I nod to the volunteers, who wear branded T-shirts and heart-shaped sunglasses. The theme was my idea: hearts. Quite simply, it’s chaos. Kids are running around on a mission to find their next best friend. Pop music adds another layer of noise.
I’m happily surprised that more donors gave than I expected. I nod to board members and say hello to familiar faces.
Someone hands me a clipboard. I slide into action.
I focus on the dogs to keep my mind off the man who has disrupted my life.
Their wagging tails.
The way a little girl beamed when I handed her a leash.
And for a while… I forgot to be angry. I forgot to be on guard.
I just exist. And it feels good. It feels real.

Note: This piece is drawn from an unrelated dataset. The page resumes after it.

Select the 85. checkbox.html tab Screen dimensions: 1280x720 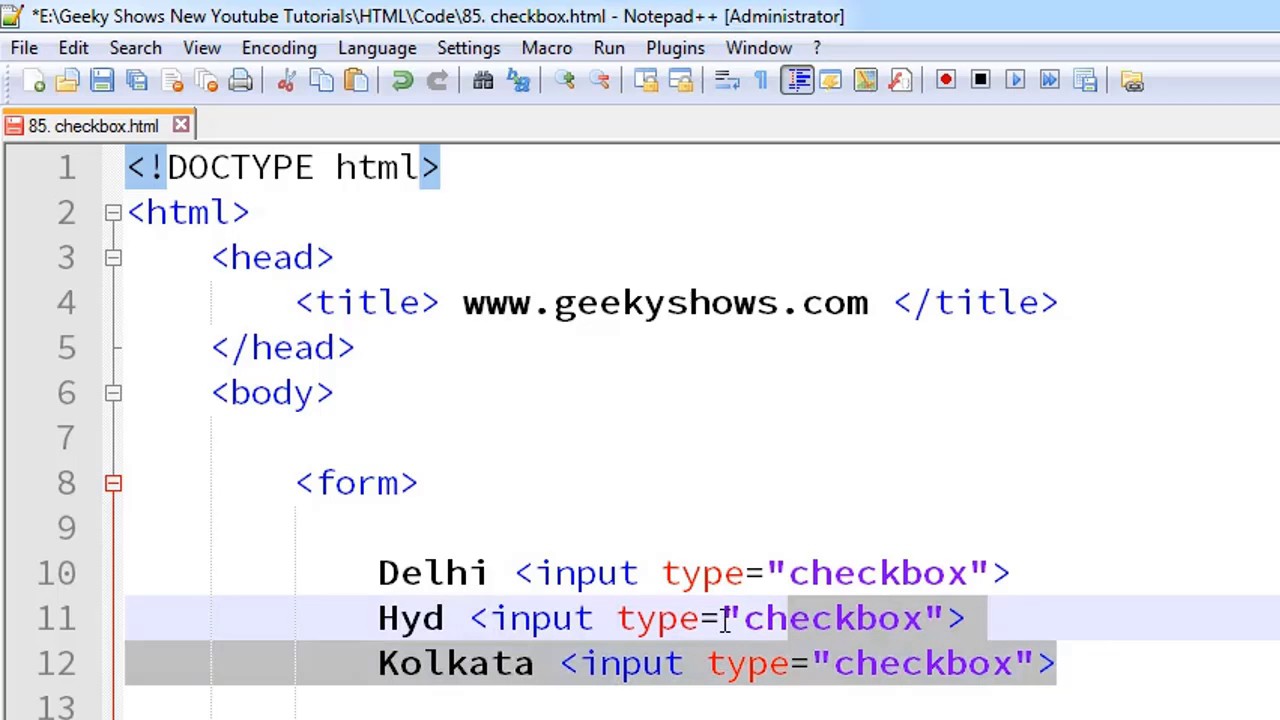click(x=93, y=126)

The scent of kettle corn wafts in the center—the refreshing scent of a medicated dog shampoo clings to the air. I haven’t sat down in four hours. I’m so immersed, I didn’t realize it’s getting late.

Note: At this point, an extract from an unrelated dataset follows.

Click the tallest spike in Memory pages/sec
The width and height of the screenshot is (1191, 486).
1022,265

I’ve taken exactly three sips of lukewarm lemonade, stepped in something suspiciously sticky near the puppy kissing booth, and I’m starting to get glitter in places I didn’t know could sparkle.
And then I feel it—that shift in the air. I brush it off. It’s my imagination. He wouldn’t be here. This is a place for smiles, cotton candy, and sticky fingers.
The hair on the nape of my neck spikes.
It’s as if gravity has decided to lean left, and now the Earth’s axis is in question. I turn—because, of course, I do .
And there he is.
Vukan Petrovi?. Dressed in black like the reaper himself. Like a seasoned veteran who just decided to show up at a PTA bake sale. Only it’s an Adopt a Dog event.
And it just so happens to be a cause that’s close to my heart. The fact that he is here must mean hell has frozen over.
This is an event that he wouldn’t know I would be at.
Or did he?
I take him in. Dark jeans. Black boots. A charcoal-gray button-up rolled to the elbows. His sleeves strain over inked, meaty forearms. His body. A body that has no business looking that good in daylight. His sunglasses hide his eyes, but I don’t need to see them to know they’re locked on me.
Of all places.
This fundraiser. These families. This mess is controlled chaos filled with noisy kids and barking dogs! This is not where a man like Vukan goes willingly.